AU MALI, LE PUTSCH PERMANENT ?
Cinq ans après son coup d'État, les "forces vives de la nation", triées sur le volet par le régime, viennent de recommander la nomination de Goïta comme "président pour cinq ans renouvelables et la suspension de tout processus électoral"

(SenePlus) - Dans un développement politique majeur au Mali, le général Assimi Goïta s'apprête à s'octroyer cinq années supplémentaires à la tête de l'État, sans passer par les urnes. Cette manœuvre, qui survient près de cinq ans après le coup d'État d'août 2020, suscite l'indignation des principales formations politiques du pays qui y voient une régression démocratique sans précédent.
Selon les informations rapportées par Le Monde, à l'issue de deux jours de consultations qui se sont tenues à Bamako le 29 avril 2025, un panel de "forces vives de la nation" - soigneusement sélectionné par le pouvoir en place - a recommandé que le général Goïta soit nommé "président de la République pour un mandat de cinq ans à partir de 2025, renouvelable". Les mêmes consultations ont préconisé de "suspendre toutes les questions électorales jusqu'à [la] pacification" du pays et de "dissoudre tous les partis politiques" afin d'en "durcir les conditions de création".
Cette stratégie n'est pas sans rappeler celles adoptées par les régimes militaires voisins du Burkina Faso et du Niger, partenaires du Mali au sein de l'Alliance des États du Sahel (AES). Le capitaine Ibrahim Traoré au Burkina Faso et le général Abdourahamane Tiani au Niger ont respectivement prolongé leur pouvoir en mai 2024 et mars 2025, suivant un modèle similaire.
La différence notable au Mali est l'émergence d'une résistance politique organisée. "Les prochains jours vont être décisifs. On sent un réveil. Les espoirs et l'enthousiasme observés au début de la transition ont été déçus. La junte n'est plus populaire. Les Maliens ont compris que ces gens veulent confisquer le pouvoir et les priver de leurs libertés. Mais nous ne l'accepterons pas", affirme Yaya Sangaré, secrétaire général de l'Adema-PASJ, cité par Le Monde.

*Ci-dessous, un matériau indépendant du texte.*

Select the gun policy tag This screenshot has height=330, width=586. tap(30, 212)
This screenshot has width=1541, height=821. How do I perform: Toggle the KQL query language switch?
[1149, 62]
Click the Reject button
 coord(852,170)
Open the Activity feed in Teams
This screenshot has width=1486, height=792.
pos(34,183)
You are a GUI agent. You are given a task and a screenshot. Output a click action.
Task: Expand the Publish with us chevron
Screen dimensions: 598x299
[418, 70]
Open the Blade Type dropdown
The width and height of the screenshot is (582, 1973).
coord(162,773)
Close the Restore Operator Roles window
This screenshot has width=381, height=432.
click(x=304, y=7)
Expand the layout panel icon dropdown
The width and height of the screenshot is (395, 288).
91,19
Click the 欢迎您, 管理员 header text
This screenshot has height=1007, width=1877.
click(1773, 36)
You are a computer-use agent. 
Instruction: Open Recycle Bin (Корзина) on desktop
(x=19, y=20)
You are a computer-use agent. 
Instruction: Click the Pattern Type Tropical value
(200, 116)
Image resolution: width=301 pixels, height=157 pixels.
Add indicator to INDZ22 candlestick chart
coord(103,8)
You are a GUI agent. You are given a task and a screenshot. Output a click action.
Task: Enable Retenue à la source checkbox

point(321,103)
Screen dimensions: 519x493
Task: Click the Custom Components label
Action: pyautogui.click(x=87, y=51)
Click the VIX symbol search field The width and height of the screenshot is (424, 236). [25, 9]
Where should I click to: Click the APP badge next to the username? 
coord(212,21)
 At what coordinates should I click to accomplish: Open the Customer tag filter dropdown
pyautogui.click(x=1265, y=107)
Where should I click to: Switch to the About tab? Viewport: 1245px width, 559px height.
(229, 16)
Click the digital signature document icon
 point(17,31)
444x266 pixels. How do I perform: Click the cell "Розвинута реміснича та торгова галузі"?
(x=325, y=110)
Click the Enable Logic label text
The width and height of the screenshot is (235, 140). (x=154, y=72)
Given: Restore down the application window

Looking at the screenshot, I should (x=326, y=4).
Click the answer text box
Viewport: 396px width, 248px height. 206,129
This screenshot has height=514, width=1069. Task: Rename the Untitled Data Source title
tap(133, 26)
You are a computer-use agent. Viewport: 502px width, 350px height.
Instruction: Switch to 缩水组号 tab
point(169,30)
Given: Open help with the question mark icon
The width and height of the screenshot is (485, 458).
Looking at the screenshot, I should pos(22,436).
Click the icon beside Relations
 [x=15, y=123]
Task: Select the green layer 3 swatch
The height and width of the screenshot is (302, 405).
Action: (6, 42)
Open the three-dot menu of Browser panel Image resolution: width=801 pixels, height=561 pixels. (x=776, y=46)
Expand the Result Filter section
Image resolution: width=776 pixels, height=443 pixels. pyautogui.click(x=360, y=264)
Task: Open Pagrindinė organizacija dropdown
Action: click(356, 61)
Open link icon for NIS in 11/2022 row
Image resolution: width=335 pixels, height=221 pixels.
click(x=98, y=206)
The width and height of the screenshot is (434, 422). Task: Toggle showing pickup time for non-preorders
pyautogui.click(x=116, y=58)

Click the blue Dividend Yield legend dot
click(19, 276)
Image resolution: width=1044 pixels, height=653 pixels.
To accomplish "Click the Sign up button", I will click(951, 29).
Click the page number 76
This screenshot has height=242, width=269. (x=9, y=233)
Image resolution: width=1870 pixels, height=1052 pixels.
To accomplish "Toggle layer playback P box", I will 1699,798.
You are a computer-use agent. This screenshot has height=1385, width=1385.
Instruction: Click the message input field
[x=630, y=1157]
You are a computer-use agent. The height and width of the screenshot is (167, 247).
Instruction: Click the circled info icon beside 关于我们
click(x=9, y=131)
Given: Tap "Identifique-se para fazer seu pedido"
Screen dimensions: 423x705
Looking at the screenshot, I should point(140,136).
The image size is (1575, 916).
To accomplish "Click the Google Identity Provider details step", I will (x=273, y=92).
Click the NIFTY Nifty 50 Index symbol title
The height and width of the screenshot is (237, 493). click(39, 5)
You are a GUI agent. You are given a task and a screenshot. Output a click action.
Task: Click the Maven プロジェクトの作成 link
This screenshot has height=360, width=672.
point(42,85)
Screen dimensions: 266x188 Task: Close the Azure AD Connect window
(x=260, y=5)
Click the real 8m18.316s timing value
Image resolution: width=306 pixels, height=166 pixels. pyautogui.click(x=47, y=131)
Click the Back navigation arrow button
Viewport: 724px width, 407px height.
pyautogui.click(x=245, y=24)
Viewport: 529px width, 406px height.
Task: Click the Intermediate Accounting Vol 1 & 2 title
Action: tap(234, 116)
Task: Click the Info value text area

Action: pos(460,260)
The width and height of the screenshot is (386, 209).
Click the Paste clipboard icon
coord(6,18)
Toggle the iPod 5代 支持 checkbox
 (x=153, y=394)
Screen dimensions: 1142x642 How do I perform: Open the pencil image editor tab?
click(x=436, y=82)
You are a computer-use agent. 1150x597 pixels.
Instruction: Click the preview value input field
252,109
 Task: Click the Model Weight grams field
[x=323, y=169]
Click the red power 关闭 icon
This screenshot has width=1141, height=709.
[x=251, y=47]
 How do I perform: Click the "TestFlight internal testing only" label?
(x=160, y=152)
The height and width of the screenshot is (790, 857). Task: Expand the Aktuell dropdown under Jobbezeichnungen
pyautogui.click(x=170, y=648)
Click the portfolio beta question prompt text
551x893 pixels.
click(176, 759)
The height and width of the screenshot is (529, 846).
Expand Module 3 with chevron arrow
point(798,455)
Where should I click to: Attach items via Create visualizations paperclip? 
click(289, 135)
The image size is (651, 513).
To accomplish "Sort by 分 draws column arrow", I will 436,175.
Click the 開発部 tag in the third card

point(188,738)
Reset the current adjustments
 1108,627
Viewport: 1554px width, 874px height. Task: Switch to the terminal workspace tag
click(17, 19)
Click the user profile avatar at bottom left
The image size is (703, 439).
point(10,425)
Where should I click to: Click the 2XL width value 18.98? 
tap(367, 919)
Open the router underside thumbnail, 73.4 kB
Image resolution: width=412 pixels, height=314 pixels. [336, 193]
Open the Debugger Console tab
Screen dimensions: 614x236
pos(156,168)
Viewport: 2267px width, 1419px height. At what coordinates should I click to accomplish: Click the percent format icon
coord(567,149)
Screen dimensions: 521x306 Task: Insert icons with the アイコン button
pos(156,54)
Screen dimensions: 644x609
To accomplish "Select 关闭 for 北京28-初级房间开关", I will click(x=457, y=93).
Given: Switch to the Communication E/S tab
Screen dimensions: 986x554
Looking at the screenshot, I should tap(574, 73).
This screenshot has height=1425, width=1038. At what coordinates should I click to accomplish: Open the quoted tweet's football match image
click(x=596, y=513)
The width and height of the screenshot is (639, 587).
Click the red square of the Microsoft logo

Pour de nombreux responsables politiques maliens, cette prolongation du pouvoir militaire ravive le souvenir de la dictature de Moussa Traoré, renversée en 1991 par un mouvement populaire ayant conduit à l'instauration du multipartisme. Une figure politique engagée à l'époque contre le régime Traoré, s'exprimant sous couvert d'anonymat, déclare : "Nous vivons des moments difficiles. Nous devons continuer à nous battre, car nous ne pouvons pas laisser des militaires anéantir les libertés pour lesquelles beaucoup de Maliens ont payé de leurs vies".
Ces craintes sont d'autant plus fondées que la nouvelle Constitution adoptée par référendum en juin 2023, qui consacrait le rôle des partis dans "l'expression du suffrage" des citoyens, semble désormais lettre morte. L'élection présidentielle initialement prévue avant mars 2024, déjà reportée sine die, pourrait simplement ne jamais avoir lieu au vu des récentes recommandations.
Un autre aspect crucial de cette situation concerne les relations entre les principaux officiers putschistes. Selon plusieurs sources militaires et sécuritaires citées par Le Monde, une méfiance croissante se serait installée entre le général Goïta et son ministre de la défense, le général Sadio Camara.
Le chef de la junte aurait envisagé initialement de se présenter à une élection présidentielle pour légitimer son pouvoir, mais refusait de démissionner six mois avant le scrutin comme l'exige la loi électorale adoptée en juin 2022. Cette démission aurait conduit à confier l'intérim au président du Conseil national de transition, le général Malick Diaw, autre officier impliqué dans le coup d'État de 2020 qui, comme Sadio Camara, "ne voit pas toujours d'un bon œil l'hégémonie grandissante d'Assimi Goïta dans leur dispositif autrefois davantage collectif".
Les partis politiques, réunis au sein de l'Initiative des partis politiques pour la charte (Ipac), ont prévu de se réunir pour décider d'une riposte commune. Certains leaders envisagent d'appeler à des manifestations, bien que celles-ci risquent d'être interdites par le régime. Un meeting prévu à Bamako la veille de l'ouverture des concertations avait déjà été annulé par les autorités, signe d'un durcissement du régime face à toute forme d'opposition.
Alors que le général Goïta s'apprête à concrétiser cette extension de pouvoir, l'avenir démocratique du Mali semble plus incertain que jamais, avec une société civile et une classe politique qui tentent de résister à ce qui apparaît comme un retour inquiétant vers l'autocratie militaire.